**Exercise instructions**
Copy the material starting at the beginning and ending at the line that contains "Given: Pick the", swapping every "Viewport" for "Window" and changing nothing else. Leave the pictures out of your copy.

**Exercise materials**
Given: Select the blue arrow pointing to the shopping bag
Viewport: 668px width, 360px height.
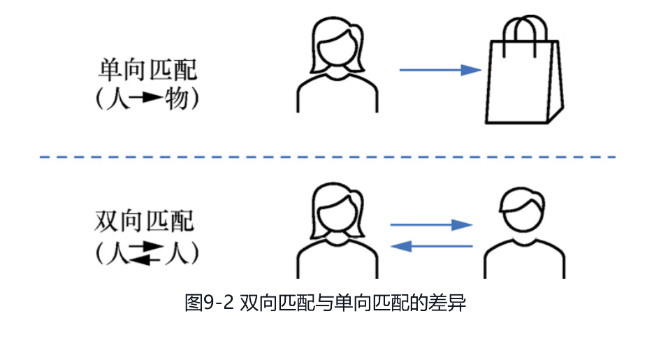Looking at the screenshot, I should pyautogui.click(x=440, y=70).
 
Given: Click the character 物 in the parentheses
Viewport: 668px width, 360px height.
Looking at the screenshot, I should pyautogui.click(x=175, y=99).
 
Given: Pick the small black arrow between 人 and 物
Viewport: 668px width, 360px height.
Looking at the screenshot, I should pyautogui.click(x=145, y=99).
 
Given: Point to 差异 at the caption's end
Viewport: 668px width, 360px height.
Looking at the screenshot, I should pyautogui.click(x=450, y=304).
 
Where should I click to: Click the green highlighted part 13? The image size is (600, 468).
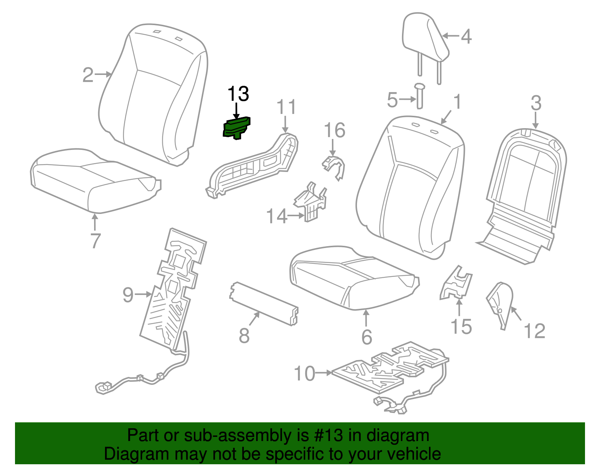click(x=236, y=128)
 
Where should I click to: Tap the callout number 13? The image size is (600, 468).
click(x=238, y=94)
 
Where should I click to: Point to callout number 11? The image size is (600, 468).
click(x=286, y=107)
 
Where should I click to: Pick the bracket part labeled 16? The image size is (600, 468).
click(x=334, y=167)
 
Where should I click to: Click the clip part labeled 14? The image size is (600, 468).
click(x=310, y=202)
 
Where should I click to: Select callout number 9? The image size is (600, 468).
click(x=128, y=295)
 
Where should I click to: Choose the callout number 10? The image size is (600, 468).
click(x=304, y=374)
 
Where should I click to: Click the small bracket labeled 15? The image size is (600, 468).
click(x=456, y=284)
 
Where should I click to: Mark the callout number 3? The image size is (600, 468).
click(x=536, y=103)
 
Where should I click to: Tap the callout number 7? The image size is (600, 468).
click(x=95, y=241)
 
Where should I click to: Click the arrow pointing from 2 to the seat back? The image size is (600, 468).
click(x=103, y=75)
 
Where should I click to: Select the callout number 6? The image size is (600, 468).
click(x=366, y=337)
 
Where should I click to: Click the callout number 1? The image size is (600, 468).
click(x=457, y=102)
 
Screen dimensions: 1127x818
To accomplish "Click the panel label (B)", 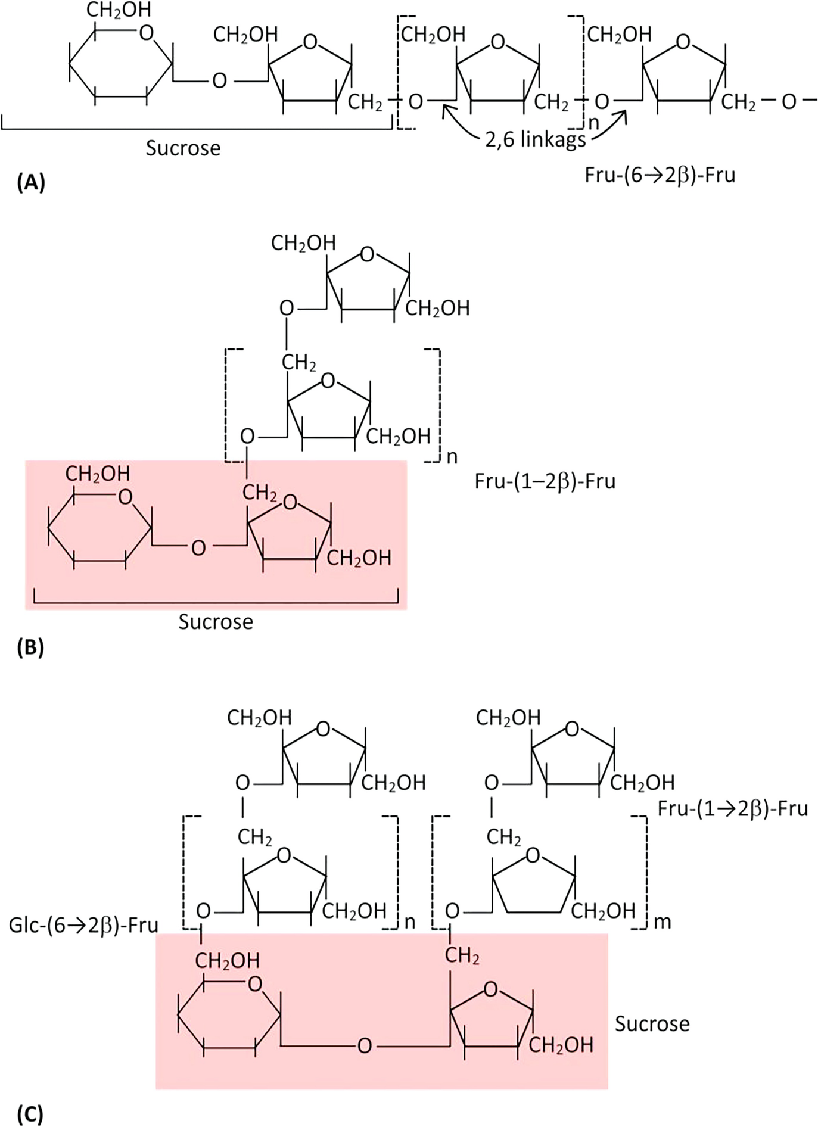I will tap(30, 647).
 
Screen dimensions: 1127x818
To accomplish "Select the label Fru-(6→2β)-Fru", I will tap(660, 175).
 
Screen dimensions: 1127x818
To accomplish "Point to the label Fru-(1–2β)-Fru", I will tap(545, 481).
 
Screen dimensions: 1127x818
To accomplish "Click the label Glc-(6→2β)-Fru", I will tap(83, 925).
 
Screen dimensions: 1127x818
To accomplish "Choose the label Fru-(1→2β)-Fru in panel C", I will tap(732, 809).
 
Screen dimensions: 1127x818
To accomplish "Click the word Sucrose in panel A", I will tap(183, 148).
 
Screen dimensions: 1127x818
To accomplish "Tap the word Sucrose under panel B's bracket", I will tap(216, 622).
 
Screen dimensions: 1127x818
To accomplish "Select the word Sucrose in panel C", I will tap(652, 1023).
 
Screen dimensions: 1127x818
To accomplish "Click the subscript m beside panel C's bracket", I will tap(663, 922).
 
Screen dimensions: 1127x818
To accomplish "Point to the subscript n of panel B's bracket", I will tap(452, 457).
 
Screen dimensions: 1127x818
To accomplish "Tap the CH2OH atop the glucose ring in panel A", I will tap(119, 10).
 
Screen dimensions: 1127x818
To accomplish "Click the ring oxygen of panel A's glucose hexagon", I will tap(146, 33).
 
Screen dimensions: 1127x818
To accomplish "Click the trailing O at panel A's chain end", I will tap(788, 102).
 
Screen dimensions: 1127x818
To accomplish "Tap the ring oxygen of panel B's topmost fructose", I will tap(367, 254).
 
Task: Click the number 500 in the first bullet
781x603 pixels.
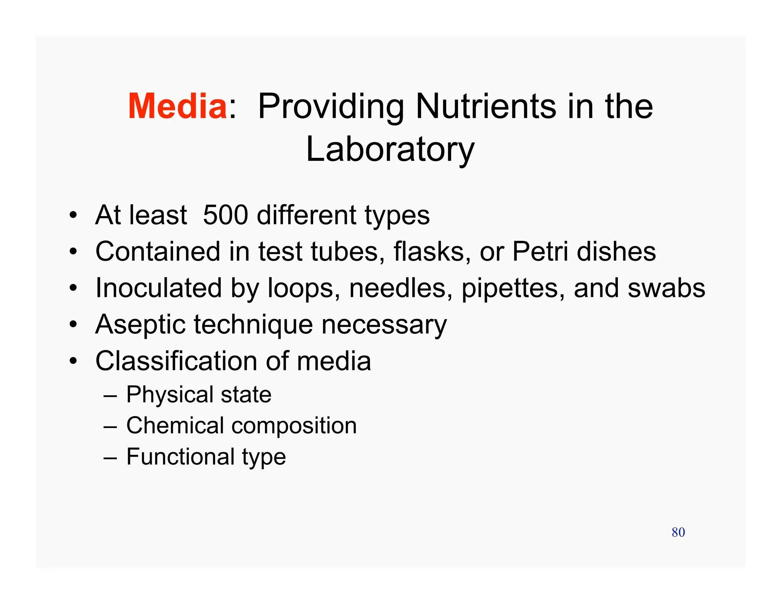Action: [225, 215]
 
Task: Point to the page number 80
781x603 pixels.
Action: [678, 532]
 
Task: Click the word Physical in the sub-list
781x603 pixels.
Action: [170, 395]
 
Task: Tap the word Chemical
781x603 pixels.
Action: [175, 425]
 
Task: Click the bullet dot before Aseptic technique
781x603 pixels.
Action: [73, 325]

**Task response**
Given: Select the blue arrow pointing to the shopping bag
Window: 668px width, 360px height.
Looking at the screenshot, I should pyautogui.click(x=440, y=70).
 
Given: Click the character 物 in the parentheses
Window: 668px width, 360px height.
Looking at the screenshot, I should pyautogui.click(x=175, y=99).
 
Given: Pick the small black arrow between 人 and 物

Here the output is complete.